### [What is needed]
Copy the entire listing exactly.

### [Provided material]
•••

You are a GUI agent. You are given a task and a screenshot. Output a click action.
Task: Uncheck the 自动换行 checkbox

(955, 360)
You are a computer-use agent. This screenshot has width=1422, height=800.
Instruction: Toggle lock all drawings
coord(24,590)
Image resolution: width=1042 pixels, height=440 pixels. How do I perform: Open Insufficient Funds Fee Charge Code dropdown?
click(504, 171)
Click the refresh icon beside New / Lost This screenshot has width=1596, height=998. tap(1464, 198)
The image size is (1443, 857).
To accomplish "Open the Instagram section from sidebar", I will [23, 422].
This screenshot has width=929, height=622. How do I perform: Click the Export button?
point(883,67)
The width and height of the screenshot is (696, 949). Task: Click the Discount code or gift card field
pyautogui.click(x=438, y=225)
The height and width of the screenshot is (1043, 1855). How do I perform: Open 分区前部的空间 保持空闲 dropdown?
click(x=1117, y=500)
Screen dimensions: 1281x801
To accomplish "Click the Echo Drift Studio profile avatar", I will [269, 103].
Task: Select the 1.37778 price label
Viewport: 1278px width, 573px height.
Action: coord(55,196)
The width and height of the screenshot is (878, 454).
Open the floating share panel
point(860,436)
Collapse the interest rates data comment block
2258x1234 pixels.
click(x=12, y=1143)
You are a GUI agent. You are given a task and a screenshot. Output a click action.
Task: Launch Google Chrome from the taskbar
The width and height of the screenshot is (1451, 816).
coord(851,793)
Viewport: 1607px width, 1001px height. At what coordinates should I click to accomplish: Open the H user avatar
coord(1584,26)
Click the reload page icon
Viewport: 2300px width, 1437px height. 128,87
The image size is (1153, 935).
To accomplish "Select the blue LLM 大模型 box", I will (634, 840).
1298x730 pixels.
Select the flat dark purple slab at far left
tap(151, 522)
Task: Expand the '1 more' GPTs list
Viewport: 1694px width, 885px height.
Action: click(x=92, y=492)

•••

### [Exercise output]
You are a GUI agent. You are given a task and a screenshot. Output a click action.
Task: Uncheck the 自动换行 checkbox

(955, 360)
You are a computer-use agent. This screenshot has width=1422, height=800.
Instruction: Toggle lock all drawings
coord(24,590)
Image resolution: width=1042 pixels, height=440 pixels. How do I perform: Open Insufficient Funds Fee Charge Code dropdown?
click(504, 171)
Click the refresh icon beside New / Lost This screenshot has width=1596, height=998. tap(1464, 198)
The image size is (1443, 857).
To accomplish "Open the Instagram section from sidebar", I will [23, 422].
This screenshot has width=929, height=622. How do I perform: Click the Export button?
point(883,67)
The width and height of the screenshot is (696, 949). Task: Click the Discount code or gift card field
pyautogui.click(x=438, y=225)
The height and width of the screenshot is (1043, 1855). How do I perform: Open 分区前部的空间 保持空闲 dropdown?
click(x=1117, y=500)
Screen dimensions: 1281x801
To accomplish "Click the Echo Drift Studio profile avatar", I will [269, 103].
Task: Select the 1.37778 price label
Viewport: 1278px width, 573px height.
Action: coord(55,196)
The width and height of the screenshot is (878, 454).
Open the floating share panel
point(860,436)
Collapse the interest rates data comment block
2258x1234 pixels.
click(x=12, y=1143)
You are a GUI agent. You are given a task and a screenshot. Output a click action.
Task: Launch Google Chrome from the taskbar
The width and height of the screenshot is (1451, 816).
coord(851,793)
Viewport: 1607px width, 1001px height. At what coordinates should I click to accomplish: Open the H user avatar
coord(1584,26)
Click the reload page icon
Viewport: 2300px width, 1437px height. 128,87
The image size is (1153, 935).
To accomplish "Select the blue LLM 大模型 box", I will (634, 840).
1298x730 pixels.
Select the flat dark purple slab at far left
tap(151, 522)
Task: Expand the '1 more' GPTs list
Viewport: 1694px width, 885px height.
Action: click(x=92, y=492)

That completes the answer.